How many lines in the records below contain the string "Task"? Case counts. Reply with the number alone.

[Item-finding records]
----------

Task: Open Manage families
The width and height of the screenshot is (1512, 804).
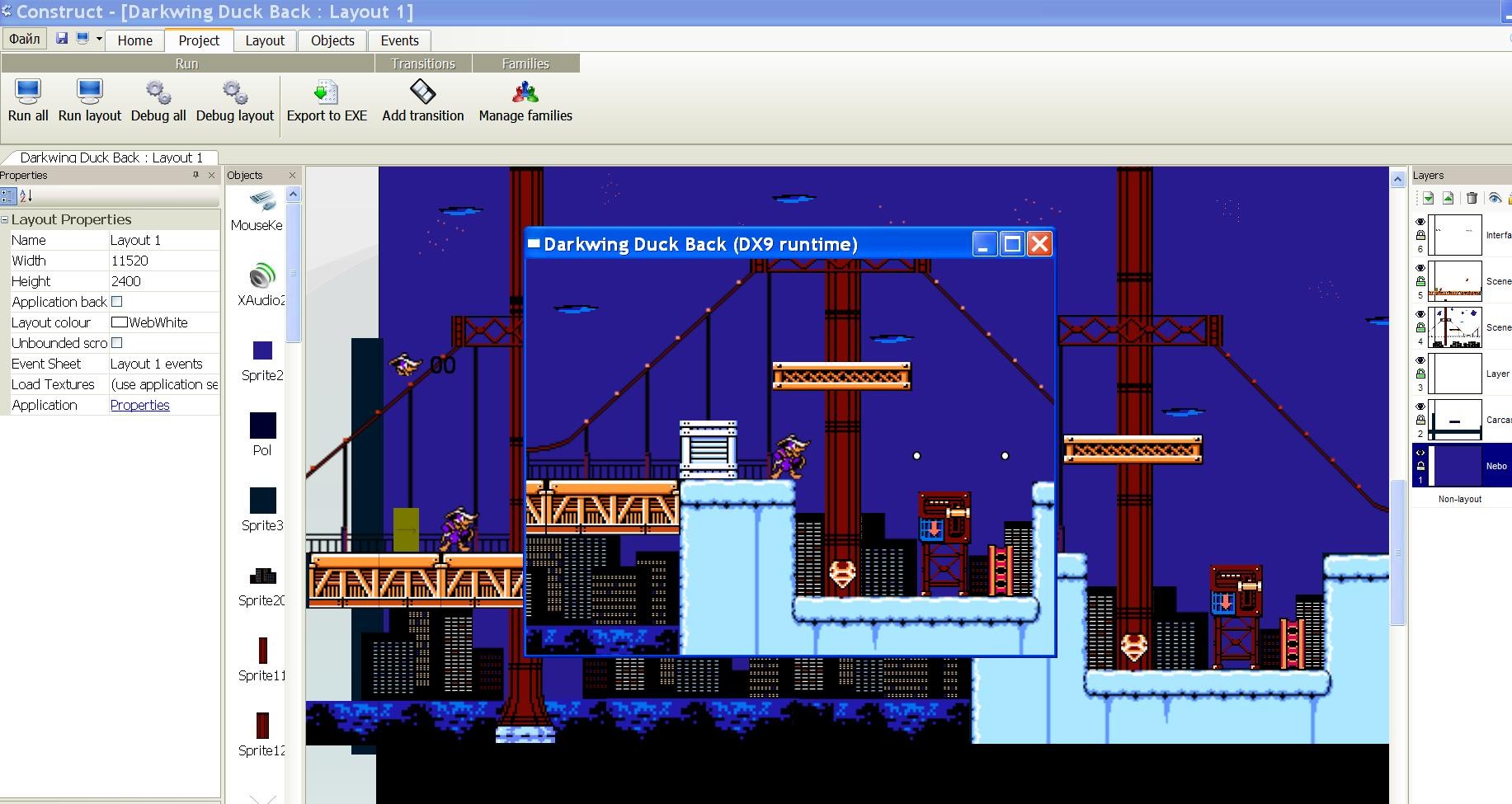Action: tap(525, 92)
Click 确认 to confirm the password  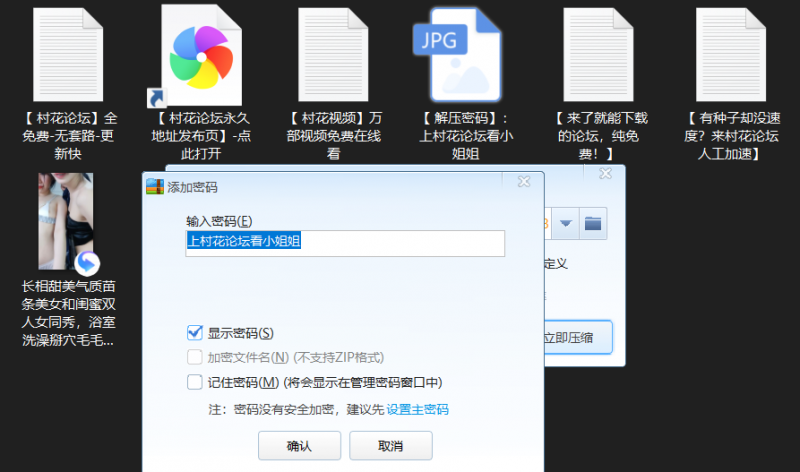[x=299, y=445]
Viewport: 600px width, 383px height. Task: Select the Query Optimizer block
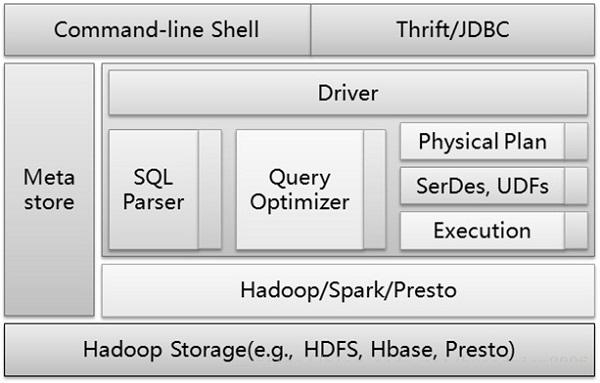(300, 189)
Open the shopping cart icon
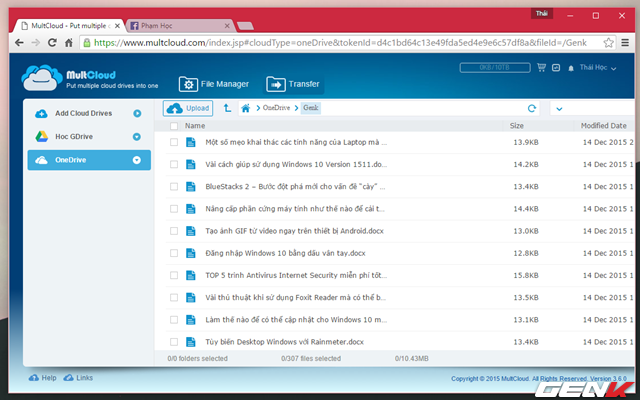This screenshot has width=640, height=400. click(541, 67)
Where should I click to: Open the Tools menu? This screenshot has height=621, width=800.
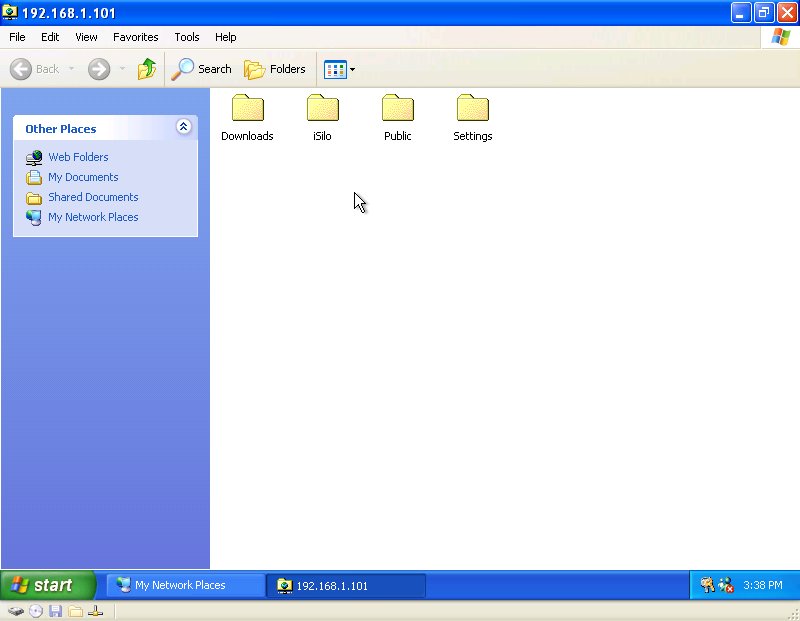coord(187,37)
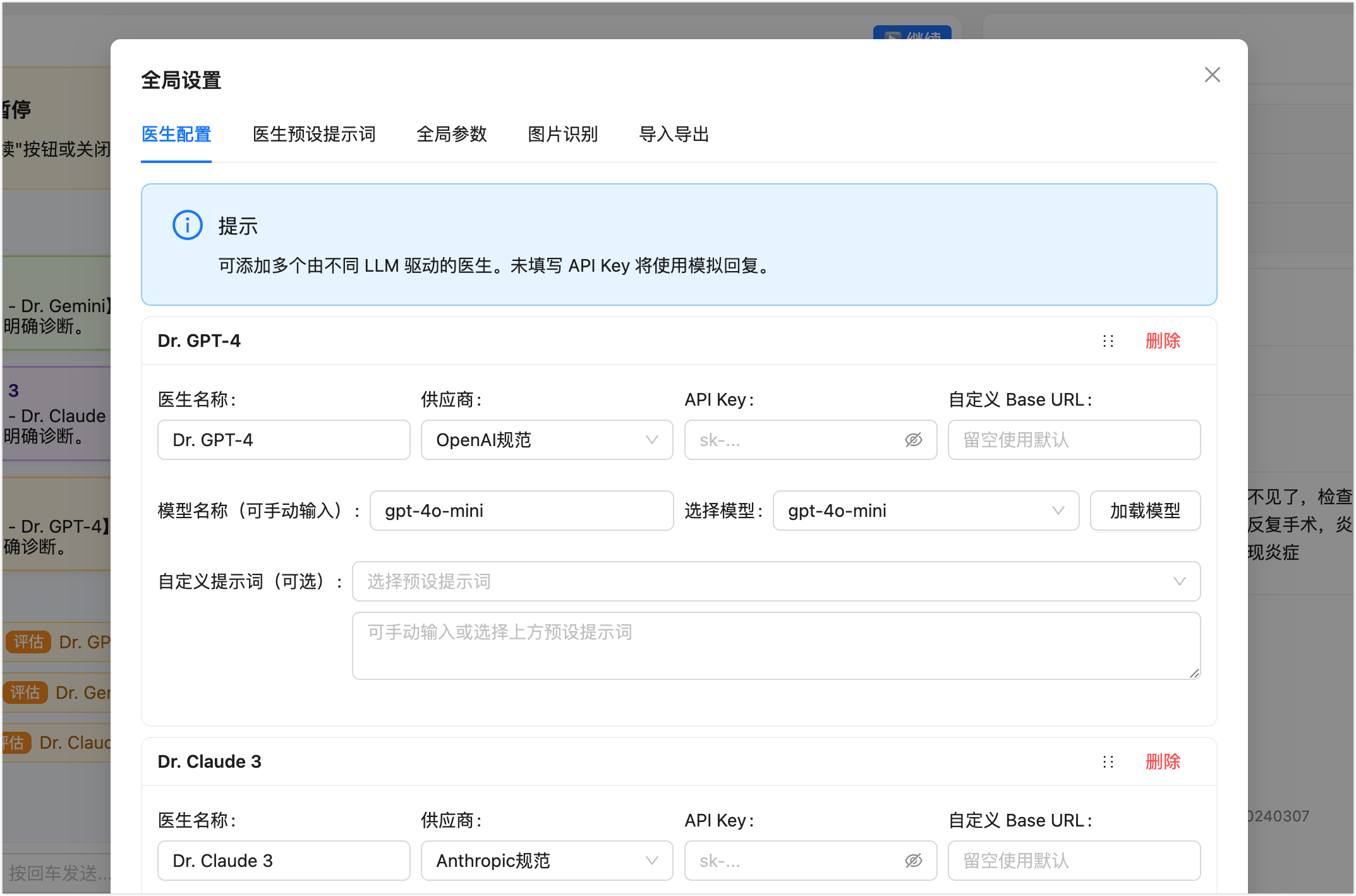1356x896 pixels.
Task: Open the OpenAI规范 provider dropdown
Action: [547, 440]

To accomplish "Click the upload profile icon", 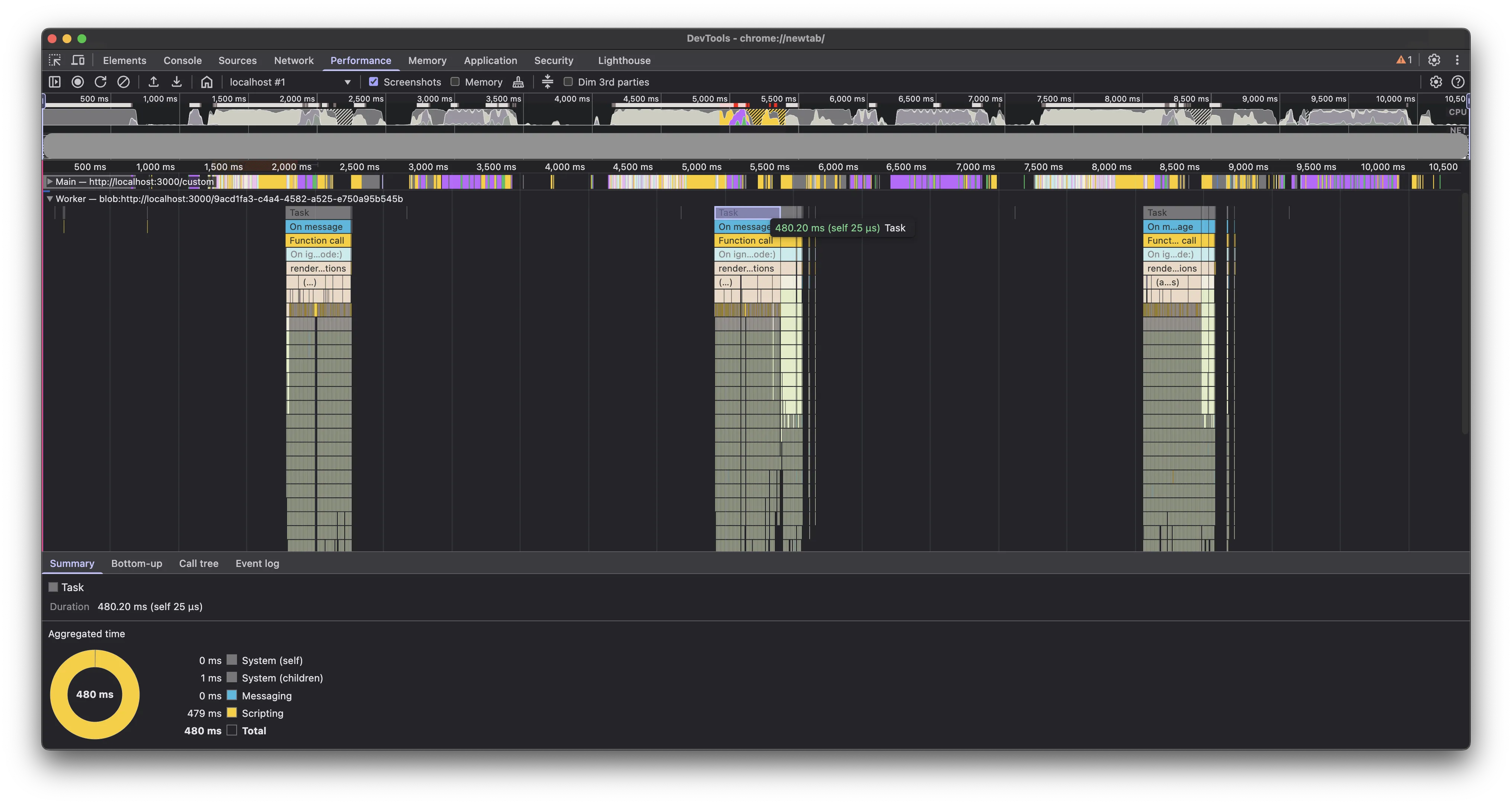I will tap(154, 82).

----------

Written answer — 3